Aim of the task:
Reproduce all of the records below with "GUI agent" replaced by "interface assistant" and everything else unchanged. Leave the pictures out of your answer.
++++ Working data
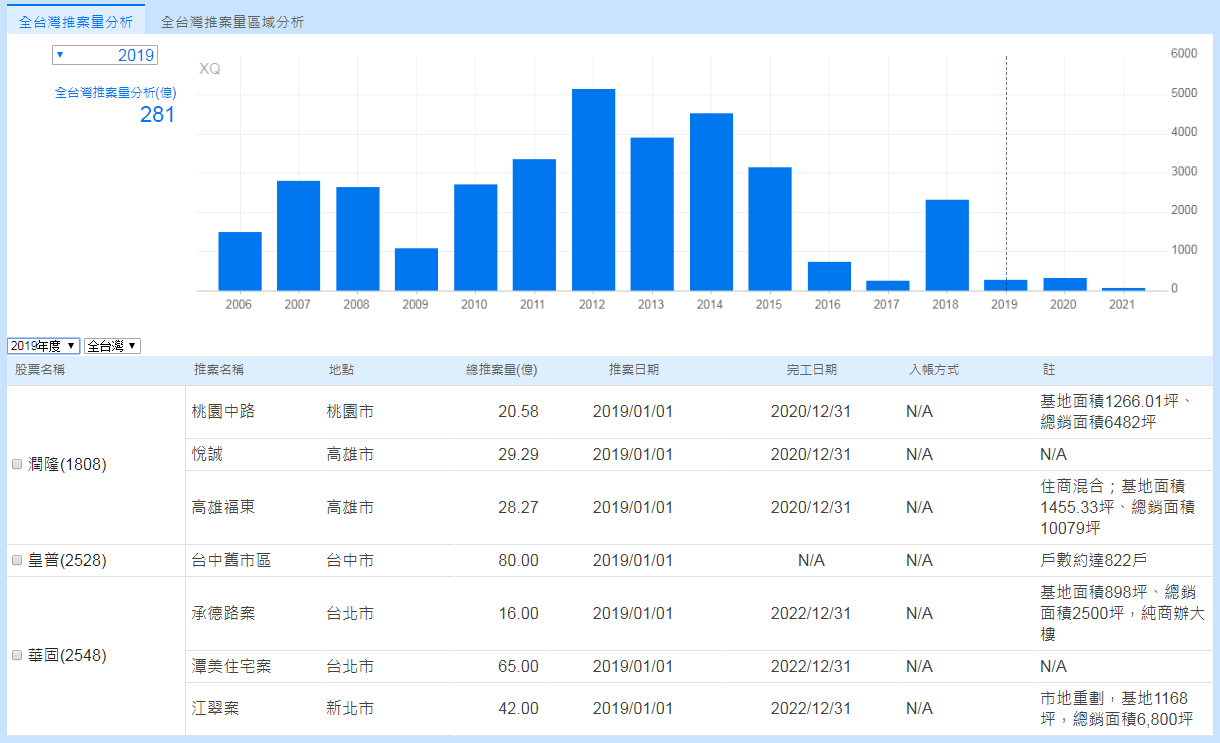Image resolution: width=1220 pixels, height=743 pixels.
Task: Enable the 華固(2548) checkbox
Action: (x=16, y=655)
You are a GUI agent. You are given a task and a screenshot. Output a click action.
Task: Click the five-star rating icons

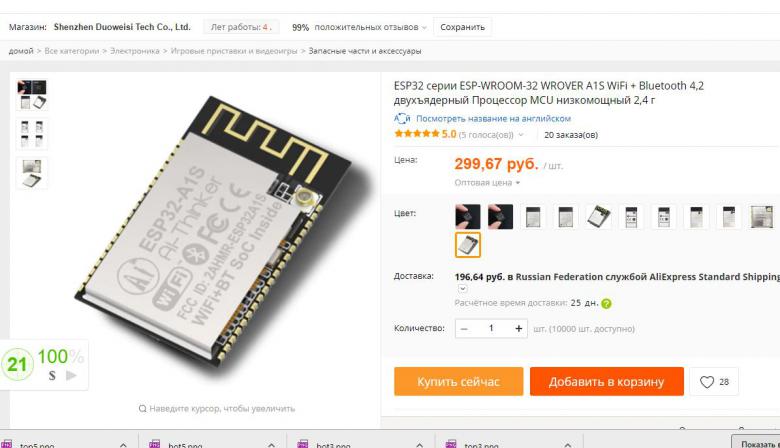coord(417,134)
++++++++
Expected answer:
Image resolution: width=1220 pixels, height=743 pixels.
Task: Enable the 華固(2548) checkbox
Action: (x=16, y=655)
You are a interface assistant. You are given a task and a screenshot. Output a click action.
Task: Click the five-star rating icons

coord(417,134)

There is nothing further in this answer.